Since I completed my
March 2010-April 2011 50 books, I finished zero books for over a month... whoops. Been keeping busy enough with cleaning, crafting, traveling, running, tv watching (I can't help it if all my shows have new episodes at the same time!). But come the start of May it was time to get my rear in gear to get through my two bookclub books.
I had two nonfiction reads this month. First up:
Unbroken by Laura Hillenbrand.

This is actually quite a fascinating WWII story, taking place in the Pacific (which I feel like got a little neglected compared to Europe when I learned about it in school). The problem for me was my long-standing fears/dislike of (1) deep water, (2) plane crashes, (3) sharks, and especially (4) the idea of all three in combination. And there you have a chunk of this book.
It was definitely engaging and well researched and is an amazing story of survival throughout terrible adversity - but of course that can make it quite difficult to read too. I found myself not wanting to read any more of the horror yet compulsively reading to find out how on earth a person could survive everything from a plane crash, being stranded at sea, and living in horrendous conditions in a Japanese POW camp.
Next:
The Immortal Life of Henrietta Lacks by Rebecca Skloot.
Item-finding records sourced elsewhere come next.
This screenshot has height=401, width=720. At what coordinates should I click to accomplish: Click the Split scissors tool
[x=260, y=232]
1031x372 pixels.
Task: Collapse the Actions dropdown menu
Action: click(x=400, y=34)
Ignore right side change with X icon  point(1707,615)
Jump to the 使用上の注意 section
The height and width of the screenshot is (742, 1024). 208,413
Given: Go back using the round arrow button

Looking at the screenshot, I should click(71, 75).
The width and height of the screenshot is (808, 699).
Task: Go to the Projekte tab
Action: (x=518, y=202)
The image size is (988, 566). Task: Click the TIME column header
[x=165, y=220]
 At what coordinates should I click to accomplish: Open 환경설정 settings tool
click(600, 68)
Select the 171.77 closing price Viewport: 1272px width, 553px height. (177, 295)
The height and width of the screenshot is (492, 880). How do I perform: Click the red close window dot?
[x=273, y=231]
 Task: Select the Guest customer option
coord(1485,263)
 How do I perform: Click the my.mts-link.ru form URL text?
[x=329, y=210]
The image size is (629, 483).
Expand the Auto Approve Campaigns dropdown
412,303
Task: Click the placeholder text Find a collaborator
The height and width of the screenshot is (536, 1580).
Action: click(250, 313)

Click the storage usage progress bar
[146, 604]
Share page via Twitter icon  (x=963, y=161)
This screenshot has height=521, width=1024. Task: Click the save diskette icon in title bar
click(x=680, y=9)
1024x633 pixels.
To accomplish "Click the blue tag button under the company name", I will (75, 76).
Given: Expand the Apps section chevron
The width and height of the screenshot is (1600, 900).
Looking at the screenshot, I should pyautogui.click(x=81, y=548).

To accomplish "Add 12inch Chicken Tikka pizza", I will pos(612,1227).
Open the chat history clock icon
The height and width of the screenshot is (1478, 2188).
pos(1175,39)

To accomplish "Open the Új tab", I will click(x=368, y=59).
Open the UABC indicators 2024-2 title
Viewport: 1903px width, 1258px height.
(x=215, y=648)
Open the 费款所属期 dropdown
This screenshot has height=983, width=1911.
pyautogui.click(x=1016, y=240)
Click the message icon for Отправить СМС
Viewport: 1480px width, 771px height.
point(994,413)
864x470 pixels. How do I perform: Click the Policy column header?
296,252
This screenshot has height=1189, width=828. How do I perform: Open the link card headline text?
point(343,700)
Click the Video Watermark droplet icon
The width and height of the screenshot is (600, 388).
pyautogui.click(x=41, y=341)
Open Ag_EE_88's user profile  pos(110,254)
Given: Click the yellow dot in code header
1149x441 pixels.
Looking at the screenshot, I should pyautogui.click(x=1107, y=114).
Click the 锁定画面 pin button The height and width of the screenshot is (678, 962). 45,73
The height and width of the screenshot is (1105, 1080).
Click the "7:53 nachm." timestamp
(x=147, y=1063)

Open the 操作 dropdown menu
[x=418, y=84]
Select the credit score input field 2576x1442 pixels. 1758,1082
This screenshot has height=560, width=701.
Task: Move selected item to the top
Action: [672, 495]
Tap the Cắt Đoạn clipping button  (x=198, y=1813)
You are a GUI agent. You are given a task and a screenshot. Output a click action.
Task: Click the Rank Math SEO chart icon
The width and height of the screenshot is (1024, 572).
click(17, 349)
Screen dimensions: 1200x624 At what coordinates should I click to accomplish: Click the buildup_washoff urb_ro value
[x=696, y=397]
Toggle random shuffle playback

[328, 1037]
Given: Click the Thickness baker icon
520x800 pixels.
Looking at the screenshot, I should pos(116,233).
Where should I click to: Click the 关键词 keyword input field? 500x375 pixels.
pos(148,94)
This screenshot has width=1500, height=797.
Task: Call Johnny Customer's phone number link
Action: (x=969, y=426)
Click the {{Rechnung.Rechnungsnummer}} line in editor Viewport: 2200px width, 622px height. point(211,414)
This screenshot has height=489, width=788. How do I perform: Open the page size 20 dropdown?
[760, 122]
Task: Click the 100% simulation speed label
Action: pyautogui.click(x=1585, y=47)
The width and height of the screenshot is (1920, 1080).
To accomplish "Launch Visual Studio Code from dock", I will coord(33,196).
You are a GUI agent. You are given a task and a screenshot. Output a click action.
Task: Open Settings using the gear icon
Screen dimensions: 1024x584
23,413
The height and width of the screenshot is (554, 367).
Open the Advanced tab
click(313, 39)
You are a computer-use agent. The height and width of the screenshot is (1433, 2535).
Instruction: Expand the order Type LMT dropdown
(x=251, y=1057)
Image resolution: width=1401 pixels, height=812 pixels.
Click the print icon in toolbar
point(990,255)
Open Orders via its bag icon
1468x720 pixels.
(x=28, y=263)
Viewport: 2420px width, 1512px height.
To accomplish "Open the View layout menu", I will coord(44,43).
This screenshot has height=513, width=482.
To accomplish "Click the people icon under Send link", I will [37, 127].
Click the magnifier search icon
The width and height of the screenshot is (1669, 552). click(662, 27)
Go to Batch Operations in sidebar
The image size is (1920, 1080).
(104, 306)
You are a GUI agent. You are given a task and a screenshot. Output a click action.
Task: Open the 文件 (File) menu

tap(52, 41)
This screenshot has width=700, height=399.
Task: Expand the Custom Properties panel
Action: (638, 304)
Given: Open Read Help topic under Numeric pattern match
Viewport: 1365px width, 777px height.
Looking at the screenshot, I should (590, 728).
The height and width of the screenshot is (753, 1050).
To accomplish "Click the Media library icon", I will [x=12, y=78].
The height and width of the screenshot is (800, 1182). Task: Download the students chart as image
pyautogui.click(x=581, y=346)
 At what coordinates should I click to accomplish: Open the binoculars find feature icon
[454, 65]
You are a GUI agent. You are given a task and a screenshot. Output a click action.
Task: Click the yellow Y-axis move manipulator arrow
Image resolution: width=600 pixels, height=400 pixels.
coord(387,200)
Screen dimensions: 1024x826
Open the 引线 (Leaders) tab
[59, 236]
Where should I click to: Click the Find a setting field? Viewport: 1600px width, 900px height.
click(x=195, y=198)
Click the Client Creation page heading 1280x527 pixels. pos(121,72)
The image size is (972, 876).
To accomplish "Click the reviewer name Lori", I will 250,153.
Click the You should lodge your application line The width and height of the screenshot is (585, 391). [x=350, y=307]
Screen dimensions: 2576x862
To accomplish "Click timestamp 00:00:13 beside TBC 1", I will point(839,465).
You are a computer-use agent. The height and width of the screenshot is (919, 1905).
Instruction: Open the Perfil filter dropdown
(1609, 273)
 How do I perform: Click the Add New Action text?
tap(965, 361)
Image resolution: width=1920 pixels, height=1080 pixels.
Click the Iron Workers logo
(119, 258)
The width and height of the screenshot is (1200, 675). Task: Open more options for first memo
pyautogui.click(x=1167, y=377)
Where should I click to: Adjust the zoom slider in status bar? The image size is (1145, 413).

This was another very engaging and amazingly researched book - about Henrietta Lacks, whose cancer cells were (unbeknownst to her, or her family until many years after she died) able to be grown as the
first "immortal" cells in 1951 - which allowed major breakthroughs in medical research, from the polio vaccine to gene mapping. Because of this importance, the story of Henrietta and the science of her cells would be an interesting book, even to someone not so sciency or nonfictiony like me. But what made the book really worth reading were the author's interactions with Henrietta's descendants - she almost became like family to them, but they were so distrustful of reporters and scientists based on past experience that they would turn quickly - adding drama and making it truly a story rather than a bunch of information or facts.
The book raises really interesting questions about medical research and ethics - though no laws were broken in gathering and using Henrietta Lacks' cells, and though they aided extremely important discoveries, it still seems so wrong that her children can't afford blood pressure medication while companies make millions selling medications developed out of the cell line.